En el lejano 2015, cuando el reloj de Puebla aún marcaba con precisión el pulso anheloso de Rafael Moreno Valle, dos cheques —cada uno por cerca dieciocho millones de dólares, algo así como doscientos setenta millones de pesos de entonces y trescientos cincuenta a valor de hoy— fueron firmados con la solemnidad de quien se creía destinado en transformar Puebla e ir por Los Pinos.
Su destino (el de los cheques) parecía inobjetable: blindar la infraestructura del estado contra desastres naturales, y a la producción agropecuaria de siniestros climatológicos. Sin embargo, aquellas pólizas — especialmente el Seguro Agropecuario Catastrófico— quedaron atrapadas en el desagrado popular y el fango de la operación discrecional.
Los métodos de verificación, laberínticos y burocráticos; los pagos, sujetos a reserva; las sumas, modestas para quien imaginaba en un seguro una manera de hacerse rico. Todos los seguros son engorrosos de cobrar, imagínese uno gestionado desde el estado. No por nada menos del 2% del campo nacional tiene actualmente algún esquema de seguro, en esos años menos de la mitad.
No importó que el estado desembolsara apenas una quinta parte de la prima y que la Federación completara el resto del seguro agropecuario. Tampoco que, por cada peso invertido por el estado, regresaran cuatro en indemnizaciones: el ánimo colectivo agropecuario ya había sido vacunado contra la lógica financiera, azuzado por los manejos políticos de alguien con intereses presidenciales.
Satanizar el instrumento financiero resultó en una melodía perfecta para la Cuarta Transformación, cuya orquesta prefiere repartir a destajo, guiada por la batuta de la discrecionalidad. Resulta menos complicado que explicar las cláusulas de un seguro.
Es una complicación clara, ese tipo de soluciones no son para ese tipo de problemas. Cuando son pequeños son manejables desde el bolsillo, pero cuando crecen… las cuentas para medio parchar las cosas son estratosféricas, e imposibles de esquivar. ¿De dónde será reflejo que la principal causa de descapitalización familiar de los mexicanos es una emergencia médica?
La muestra más clara son las municiones estatales para lidiar con el monstruo del cambio climático y el capricho de la naturaleza: 50 balas. Cincuenta millones de pesos es lo que tiene la Secretaría de Desarrollo Rural para la atención a siniestros agroclimáticos en el campo poblano (de a seis mil devaluados por hectárea, que ese es otro tema) y se van como agua. Tan solo la semana pasada, en un evento de indemnizaciones en Huejotzingo para 185 personas afectadas por heladas y granizadas se gastaron una de estas balas de plata: 1 millón de pesos.

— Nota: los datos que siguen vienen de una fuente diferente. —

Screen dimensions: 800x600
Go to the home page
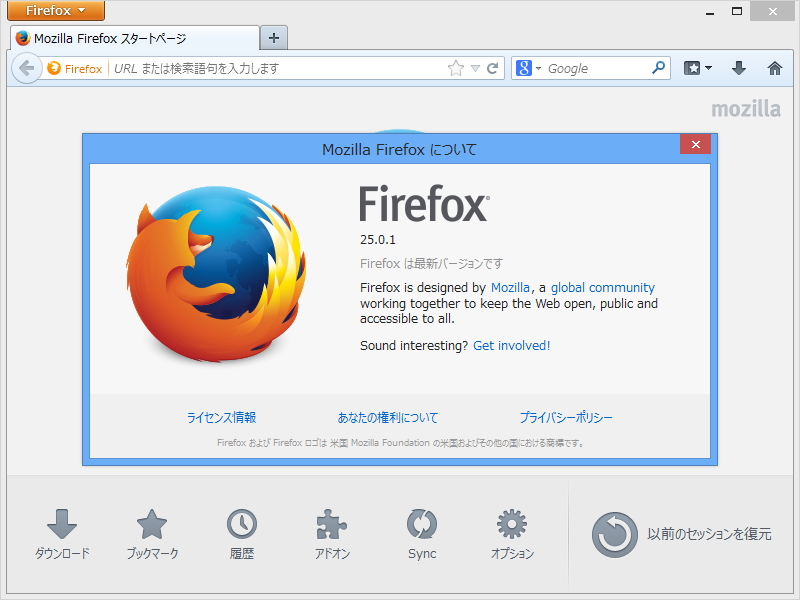tap(775, 68)
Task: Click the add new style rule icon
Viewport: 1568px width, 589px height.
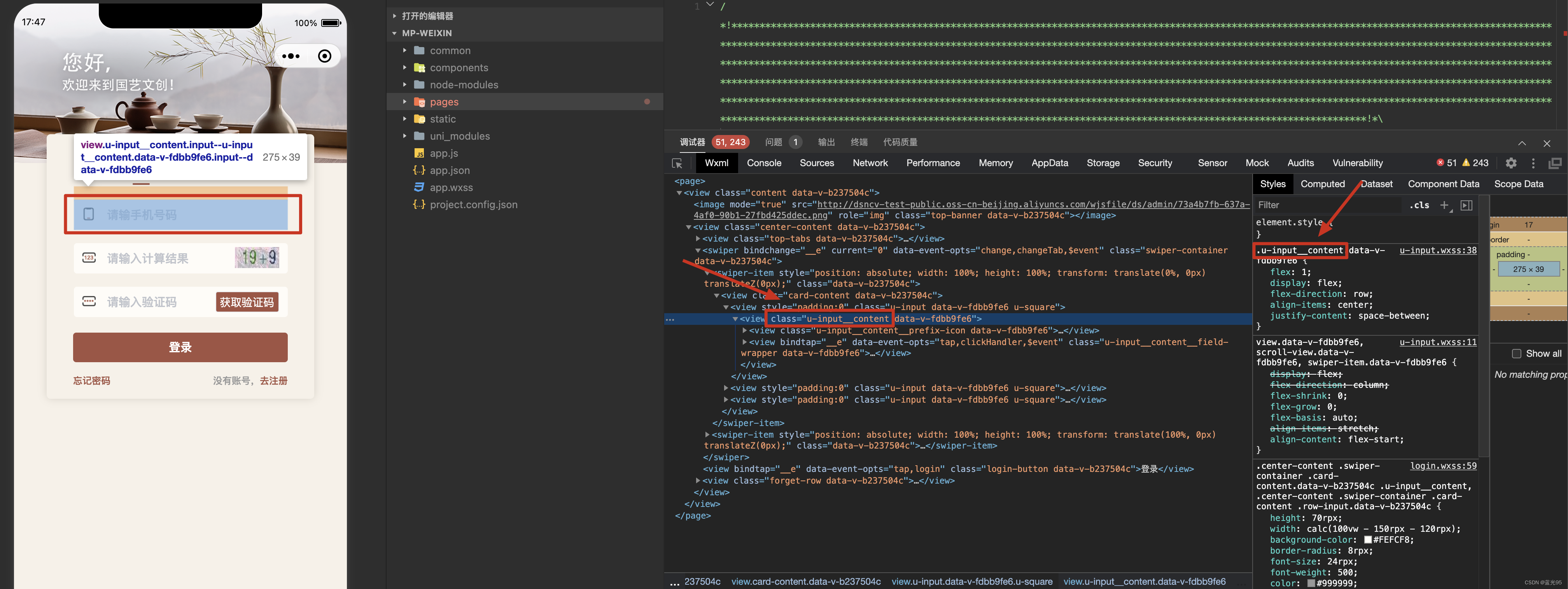Action: tap(1445, 206)

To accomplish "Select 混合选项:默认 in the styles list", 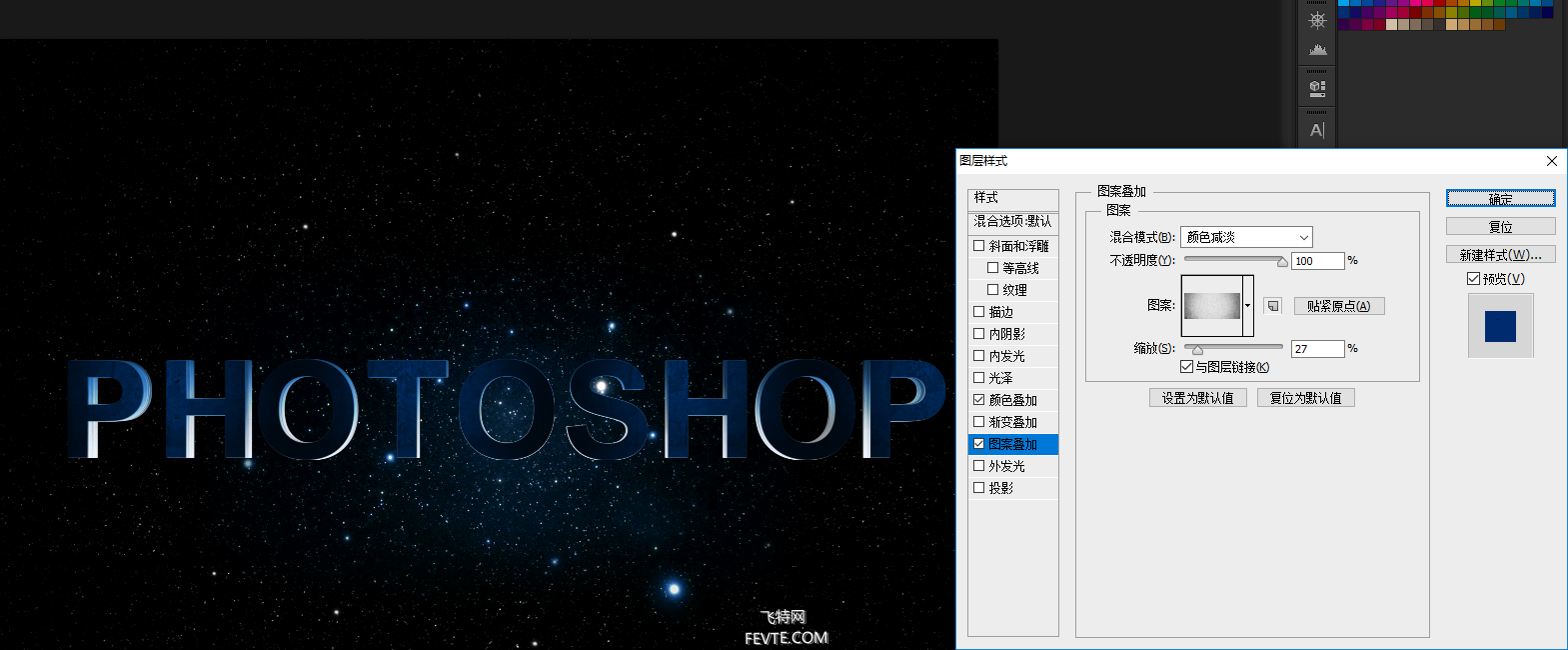I will click(x=1012, y=221).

Y si se acaban esos 50 millones el gobernador Armenta no titubearía un instante en asignar una partida especial del… ¿doble, triple, cuádruple? Recuerde que la superficie agrícola de Puebla es cien veces lo que cubre el presupuesto actual, y valuada varias veces más que seis mil pesos por hectárea. Ya para esos volúmenes de problemas mejor comprar un seguro…
El cambio climático ha convertido cada tormenta en una lotería a la inversa y apenas estamos abriendo la temporada de lluvias y ciclones tropicales 2025. Las grandes incertidumbres de la naturaleza las hemos amplificado por varias veces, convirtiendo a la agricultura en uno de los negocios (o maneras de vivir) más inseguros del mundo. No hay certeza de que mañana no pase el evento climático que en otros años era cada cinco generaciones; tan solo espere las lluvias torrenciales y granizadas bíblicas de esta temporada.
No podemos seguir exigiendo que más mexicanos vivan del campo. Es duro decirlo, pero necesario: necesitamos ir imaginando un país donde menos personas dependan directamente de la agricultura, consolidando lo existente, si queremos proteger tanto la vida de esos individuos como la soberanía alimentaria de todos. No porque el campo no sea importante, sino precisamente porque lo es demasiado como para dejarlo en manos del azar climático, o la voluntad del individuo, que ya tiene suficiente con la circunstancia de ser mexicano.